Jiří Navrátil (10 September 1923 – 16 January 2017) was a Czech translator, journalist, political prisoner of the Communist regime and Scout who served as the President of Junák, the Czech national Scout and Guide association.

Navrátil was born in Germany where his father was a consul. In 1937 he became a Scout in Prague. He was arrested and held several months by the Gestapo during World War II. In 1949, he tried to oppose the Communist takeover of Czechoslovakia with other Scouts. Along with Dagmar Skálová, he was sentenced to 20 years in prison, and was released in 1960.

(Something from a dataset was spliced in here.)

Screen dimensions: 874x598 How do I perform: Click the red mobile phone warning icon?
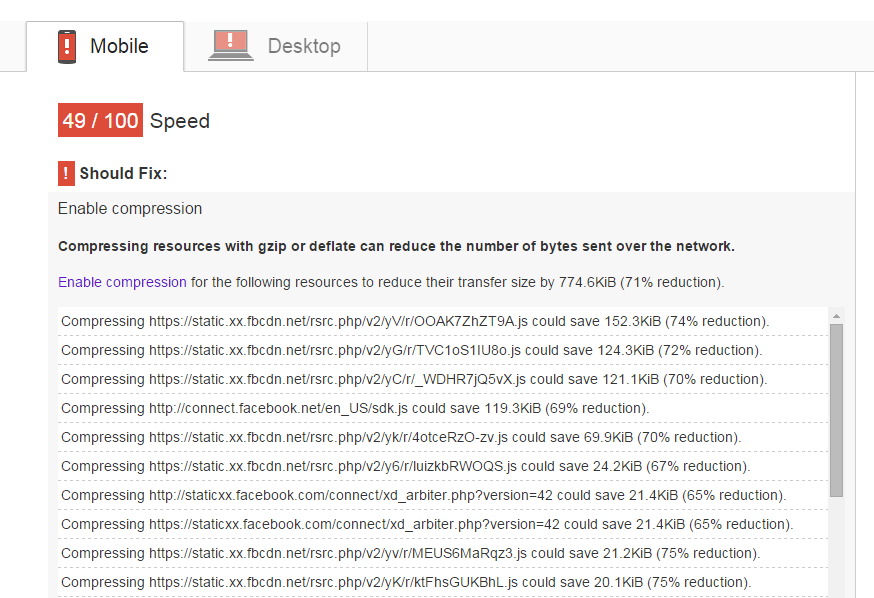(x=67, y=46)
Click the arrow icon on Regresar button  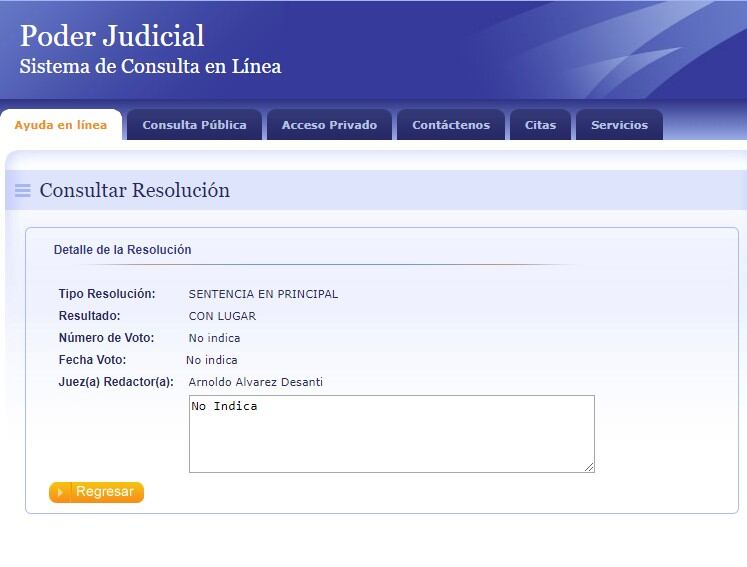pyautogui.click(x=61, y=492)
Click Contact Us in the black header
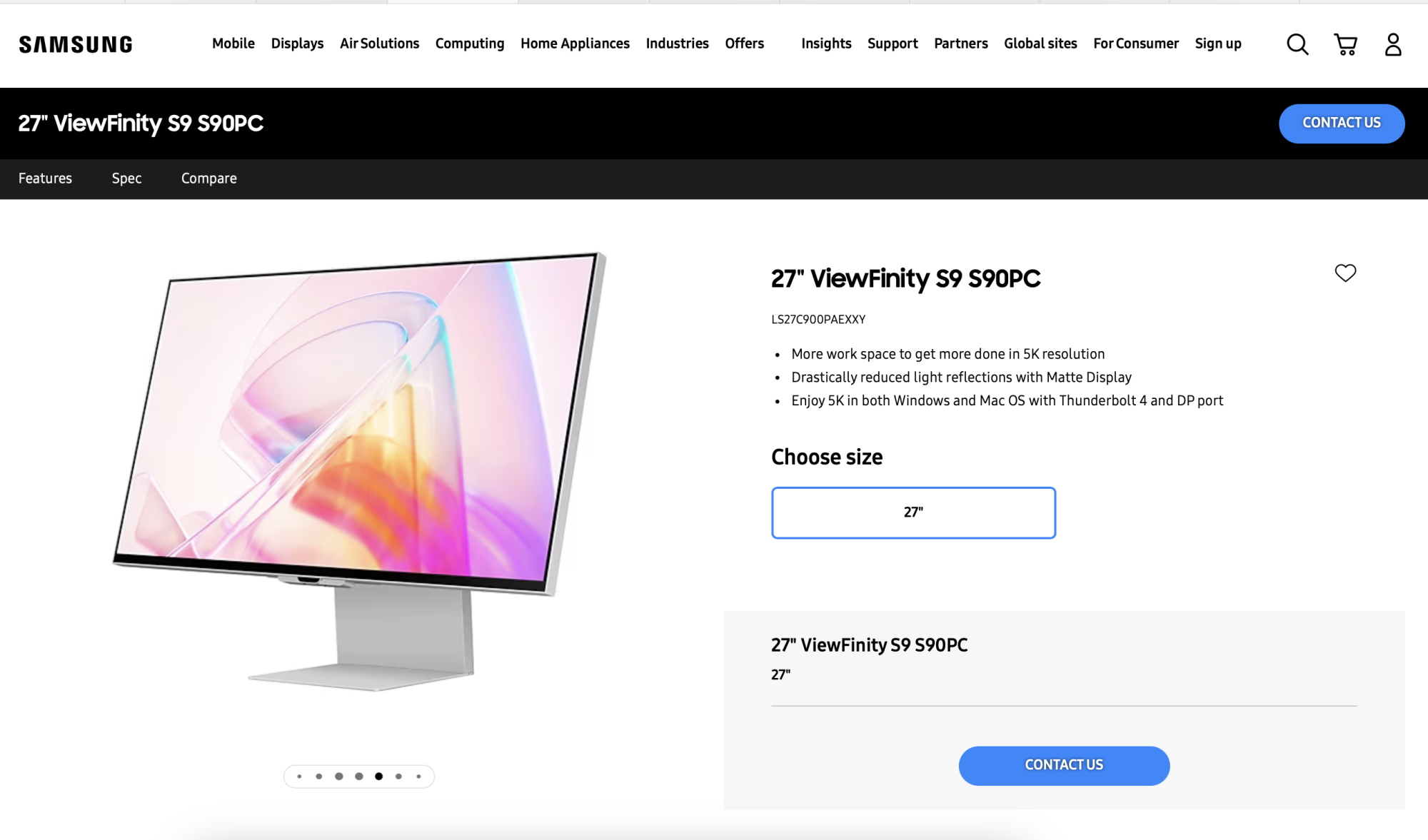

He took part in the renewal of Scouting in Czechoslovakia in 1968. Following the third renewal of Scouting in 1989, Navrátil became a member of the Central Committee of Junák and, later on in 1992, was elected to serve as a President of Junák. He stayed on to serve as a vice-president of Junák from early 2000s until his death in 2017.

==Background==
During the Prague Spring in 1968, Navrátil was one of the refounders of Junák, the Czech Scout movement, which was suppressed again in 1970. Following the Velvet Revolution in 1989, he became one of the main Leaders of the third restoration of Junák.

He was one of the facilitators of the 1999 10th European Conference of Guiding and Scouting in Prague, in which President Václav Havel gave the opening speech.

In 2002, Navrátil was awarded the 292nd Bronze Wolf, the only distinction of the World Organization of the Scout Movement, awarded by the World Scout Committee for exceptional services to world Scouting.

Jiří Navrátil was married to Běla Navrátilová, née. Válková, they had one son named Tomáš. Navrátil was one of the founders of the Masaryk Democratic Movement in Prague in November 1989.

Navrátil died on 16 January 2017 at the age of 93.